La dinastia Izzo in un libro, Simona Izzo: “La mia vita, le mie sorelle e la centralità della donna”
La nostra intervista a Simona Izzo che commenta anche Meloni neo Premier: “La conobbi anni fa, era già grintosa. Spero faccia differenza”
L’amore composto da codici numerici. Una serie di cifre, di contrassegni, che simboleggiano percorsi di vita importanti, sentimentali, emotivi. E racchiudono storie, tra forti gioie e momenti di sofferenza. E’ questo il percorso in carta e ossa di Rossella, Giuppy, Fiamma e Simona Izzo, descritto nel romanzo “4 sorelle, 8 matrimoni, 9 divorzi” edito da Fabbri Editori, con la prefazione di Ricky Tognazzi.
Tradizioni di famiglia, passaggi di testimone. L’attenzione e la cura per il cinema, per la scrittura, per il doppiaggio. Ma anche per le persone, le cose e le case. Un susseguirsi di frammenti di vita quotidiana, capitati a 4 sorelle, trascritti in un percorso emozionale interiore, sincero e confidenziale, che traspare nell’inchiostro. Un lavoro che personifica il significato del voltare pagina. Con il sapore di una storia vissuta, superando la mera similitudine retorica, diventando l’atto tangibile di un momento di apprendimento, consapevole. Per riassaporare ciò che è stato. Per attendere il tempo che verrà.
Abbiamo intervistato Simona Izzo, regista, attrice, doppiatrice e scrittrice, per raccontare meglio questo lavoro editoriale.
Simona, da dove nasce la necessità di raccontarsi così intimamente?
“C’è una bellissima frase che esprime tutto questo: ‘Tutto ciò che non può essere spiegato, può essere raccontato‘. Cerco e cerchiamo di spiegare la mia e la nostra vita. Fatta di fenomeni che avvengono a me e a chi è intorno. Si scrive per dare un senso alla vita. Se non la raccontiamo, perde di senso. E’ il rapporto poco analizzato tra fratelli e sorelle. Si dice che un fratello è come un migliore amico di cui ti vorresti liberare. Ho riscontrato che da “Piccole donne” che la Alcott scrive, nessuno lo ha più fatto in una certa maniera. A parte Romolo e Remo o Caino e Abele. Sì, ci sono i fratelli Karamazov, ma lì vince il contesto. Mi sembrava il caso di farlo. Ho scritto libri sulla centralità della vita. Sai, le donne parlano. È la natura della mia famiglia, ho lottato perchè le mie sorelle accettassero. Sono troppo impegnate con la società di doppiaggio Pumays. E’ un nome scelto da papà. Lo coniò pensando agli occhi del puma. Abbiamo tutte gli occhi verdi“.

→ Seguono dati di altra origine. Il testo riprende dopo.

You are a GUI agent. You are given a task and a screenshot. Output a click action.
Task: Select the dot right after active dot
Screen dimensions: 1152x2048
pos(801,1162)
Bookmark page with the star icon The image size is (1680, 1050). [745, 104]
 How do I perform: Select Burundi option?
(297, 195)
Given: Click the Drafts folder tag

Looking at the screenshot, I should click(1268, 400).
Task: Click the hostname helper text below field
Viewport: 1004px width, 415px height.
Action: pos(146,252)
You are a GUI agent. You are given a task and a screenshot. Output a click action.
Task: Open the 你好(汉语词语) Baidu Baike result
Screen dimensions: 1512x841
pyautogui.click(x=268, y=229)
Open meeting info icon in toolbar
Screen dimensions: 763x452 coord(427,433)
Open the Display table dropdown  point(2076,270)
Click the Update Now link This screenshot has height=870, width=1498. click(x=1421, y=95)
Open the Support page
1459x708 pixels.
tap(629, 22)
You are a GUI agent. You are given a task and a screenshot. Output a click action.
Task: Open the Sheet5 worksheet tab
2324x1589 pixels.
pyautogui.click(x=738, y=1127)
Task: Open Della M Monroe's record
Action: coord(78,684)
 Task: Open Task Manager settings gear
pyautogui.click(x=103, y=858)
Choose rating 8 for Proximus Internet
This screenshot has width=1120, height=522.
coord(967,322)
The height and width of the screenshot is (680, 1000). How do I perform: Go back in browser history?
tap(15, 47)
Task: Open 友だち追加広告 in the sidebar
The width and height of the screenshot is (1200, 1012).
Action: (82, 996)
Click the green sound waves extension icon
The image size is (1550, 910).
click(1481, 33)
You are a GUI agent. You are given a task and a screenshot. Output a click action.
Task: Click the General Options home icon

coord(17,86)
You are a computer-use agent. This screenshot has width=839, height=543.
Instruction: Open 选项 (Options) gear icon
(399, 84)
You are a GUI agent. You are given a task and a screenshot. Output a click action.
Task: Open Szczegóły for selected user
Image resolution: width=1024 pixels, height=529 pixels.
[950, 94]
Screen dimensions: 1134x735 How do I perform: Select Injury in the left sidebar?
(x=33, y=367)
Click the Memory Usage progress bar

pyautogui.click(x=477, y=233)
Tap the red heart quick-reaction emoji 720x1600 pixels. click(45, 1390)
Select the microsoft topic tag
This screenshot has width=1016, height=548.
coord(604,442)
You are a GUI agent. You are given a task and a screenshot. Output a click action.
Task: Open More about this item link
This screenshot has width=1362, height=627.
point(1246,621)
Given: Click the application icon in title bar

È un lavoro che pone al centro le stagioni della vita…
“Beh sì, del resto se tu ci pensi, io e mia sorella siamo baby boomer. Proveniamo da un altro mondo, mia madre aveva vent’anni quando è nata la mia gemella“.
Il vostro racconto, la vostra storia essere una opportunità di imitazione e apprendimento. Può esserlo anche per voi, rileggendo le pagine dei vostri giorni?
“Assolutamente sì. Questo libro ci ha portato a litigare, a chiedere persino censure. Poi ha vinto la democraticità della sorellanza. E’ una preghiera a non insultarci più, a non sprecare i nostri giorni. Analizzo spietatamente i rapporti tra sorelle, io che non ho avuto fratelli maschi. Quando nascono solo femmine, il padre cerca sempre un principe ereditario, ma l’amore vince. Quando cera papà, la domenica era liturgicamente rispettata“.
Un libro di profonda attualità, soprattutto per il ruolo centrale della donna
“Si anche nella matematica, perché in contro copertina scriviamo i lavori effettuati. Ho citato solo i mariti ufficiali, ma non le grandi storie d’amore.
Oggi un premier donna come lo vede e cosa può significare?
“Io intervistai Giorgia Meloni ventidue anni fa credo, in un liceo in cui lei era presente per parlare davanti a degli studenti. E già la vidi grintosa e molto espositiva. Io non sono dalla sua parte politica, ma spero faccia la differenza. Non è mai sbruffona. Lei tiene insieme un gruppo di parlamentari. Una donna conferisce fiducia, con un istinto che forse gli uomini non hanno“.